Newcastle Incar Palhinha untuk Gantikan Peran Bruno Guimaraes
Baca dalam 60 detik
- Newcastle United dikabarkan kembali menghubungi Bayern Munich untuk merekrut Joao Palhinha setelah tawaran Aston Villa ditolak.
- Gelandang Portugal itu dinilai mampu mengisi kekosongan kepemimpinan di lini tengah The Magpies pasca hengkangnya Bruno Guimaraes ke Arsenal.
- Dengan harga sekitar 27 juta poundsterling, Palhinha bisa menjadi kunci kebangkitan Newcastle di musim 2026/27.

Newcastle United tengah berupaya mengamankan jasa gelandang Bayern Munich, Joao Palhinha, sebagai pengganti kapten mereka yang hengkang, Bruno Guimaraes. Langkah ini diambil setelah tawaran Aston Villa untuk pemain asal Portugal itu ditolak oleh raksasa Bundesliga tersebut.

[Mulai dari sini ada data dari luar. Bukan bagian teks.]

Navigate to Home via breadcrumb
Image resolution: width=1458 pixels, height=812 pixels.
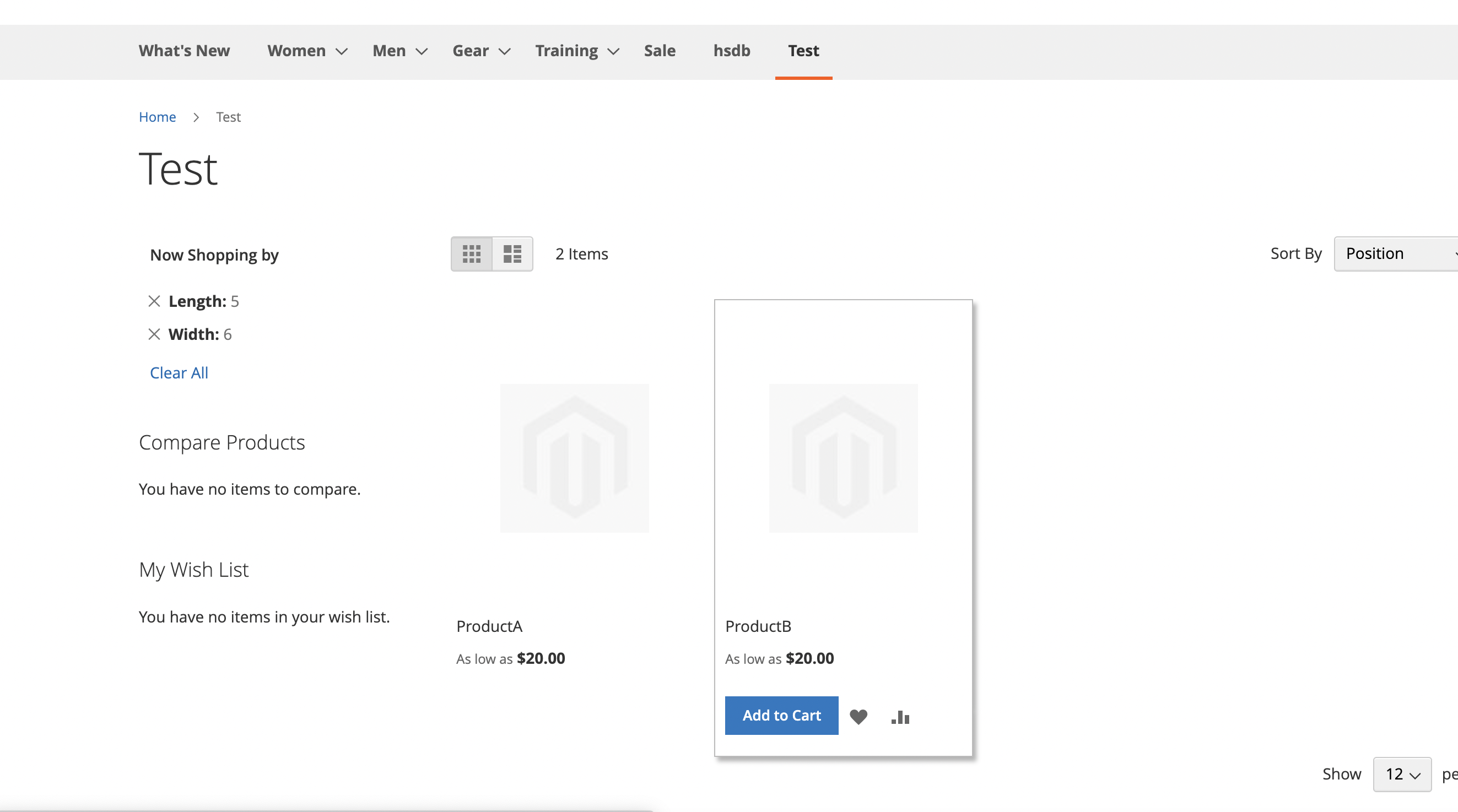point(158,117)
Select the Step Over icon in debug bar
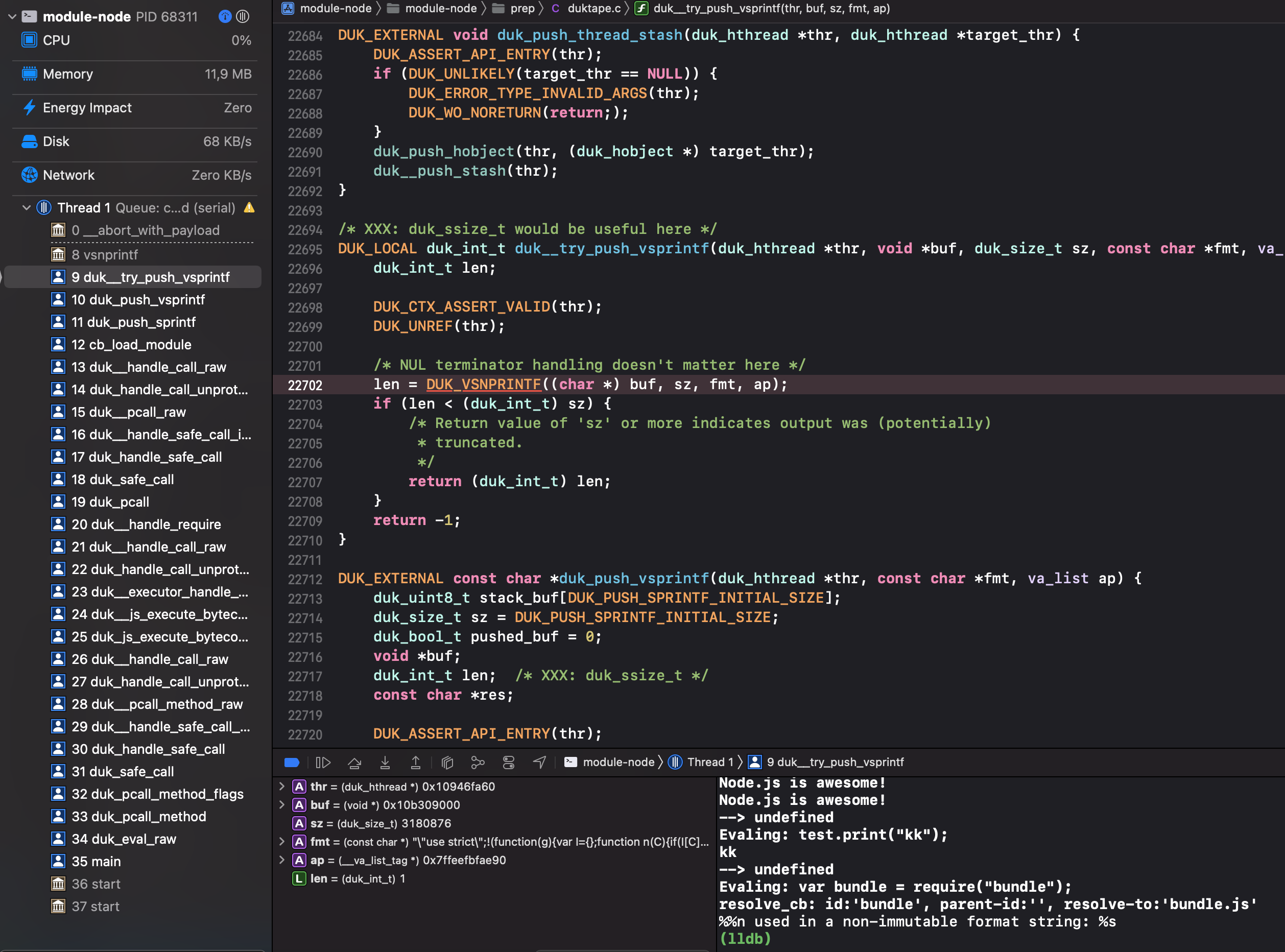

Kepergian Guimaraes ke Arsenal dengan nilai transfer 75 juta poundsterling menjadi pukulan telak bagi Newcastle. Selain kehilangan kemampuan teknisnya, The Magpies juga kehilangan sosok pemimpin di lapangan. Kini, dengan musim 2026/27 yang semakin dekat, manajemen klub merasa perlu segera mendatangkan pemain berpengalaman untuk mengisi kekosongan tersebut.
Menurut laporan jurnalis transfer Fabrizio Romano, Newcastle telah menghubungi Bayern Munich dalam 24 jam terakhir untuk menanyakan ketersediaan Palhinha. Bayern disebut membanderol pemain berusia 30 tahun itu dengan harga sekitar 27 juta poundsterling. Ketertarikan ini muncul setelah tawaran Aston Villa ditolak karena dianggap tidak memenuhi persyaratan.
Palhinha, yang musim lalu memperkuat Tottenham Hotspur, dikenal sebagai gelandang bertahan yang tangguh. Analis sepak bola Marcus Bring bahkan menjulukinya sebagai "monster pertahanan". Meski tidak terlalu kreatif dalam membangun serangan, Palhinha memiliki kemampuan luar biasa dalam merebut bola dan memenangkan duel. Statistiknya di Premier League musim lalu menunjukkan rata-rata 3,3 tekel dan 5,8 duel sukses per pertandingan, angka yang lebih baik dibandingkan Bruno Guimaraes dalam hal tekel.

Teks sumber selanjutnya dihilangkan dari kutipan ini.